• **Exercise instructions**
Find "Task: Click the plugin search text field" in the data below; transcribe the line it appears on and each line after it, exactly, to the end, and nothing else.

Saved entries:
—————
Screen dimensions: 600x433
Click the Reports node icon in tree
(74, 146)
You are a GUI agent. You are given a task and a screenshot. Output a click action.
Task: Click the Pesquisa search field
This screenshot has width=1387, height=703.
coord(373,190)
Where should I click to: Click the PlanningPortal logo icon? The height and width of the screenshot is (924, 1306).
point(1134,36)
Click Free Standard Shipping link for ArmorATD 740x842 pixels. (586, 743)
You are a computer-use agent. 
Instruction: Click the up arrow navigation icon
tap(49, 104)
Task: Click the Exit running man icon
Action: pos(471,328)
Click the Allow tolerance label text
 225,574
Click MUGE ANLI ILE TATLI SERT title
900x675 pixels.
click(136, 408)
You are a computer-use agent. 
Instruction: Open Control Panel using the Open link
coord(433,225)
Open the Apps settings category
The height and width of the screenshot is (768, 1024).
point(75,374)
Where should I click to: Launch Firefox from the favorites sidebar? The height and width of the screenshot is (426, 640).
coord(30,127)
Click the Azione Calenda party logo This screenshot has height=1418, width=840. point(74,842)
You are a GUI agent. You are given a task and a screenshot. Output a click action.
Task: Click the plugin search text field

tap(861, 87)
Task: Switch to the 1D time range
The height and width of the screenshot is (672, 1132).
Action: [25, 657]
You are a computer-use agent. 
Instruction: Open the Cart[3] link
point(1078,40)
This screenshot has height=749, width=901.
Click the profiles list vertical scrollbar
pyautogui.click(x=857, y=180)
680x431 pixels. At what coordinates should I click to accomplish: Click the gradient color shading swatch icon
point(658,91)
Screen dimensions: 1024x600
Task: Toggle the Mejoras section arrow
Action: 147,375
—————
• **Completed task**
Task: Click the plugin search text field

tap(861, 87)
Task: Switch to the 1D time range
The height and width of the screenshot is (672, 1132).
Action: [25, 657]
You are a computer-use agent. 
Instruction: Open the Cart[3] link
point(1078,40)
This screenshot has height=749, width=901.
Click the profiles list vertical scrollbar
pyautogui.click(x=857, y=180)
680x431 pixels. At what coordinates should I click to accomplish: Click the gradient color shading swatch icon
point(658,91)
Screen dimensions: 1024x600
Task: Toggle the Mejoras section arrow
Action: 147,375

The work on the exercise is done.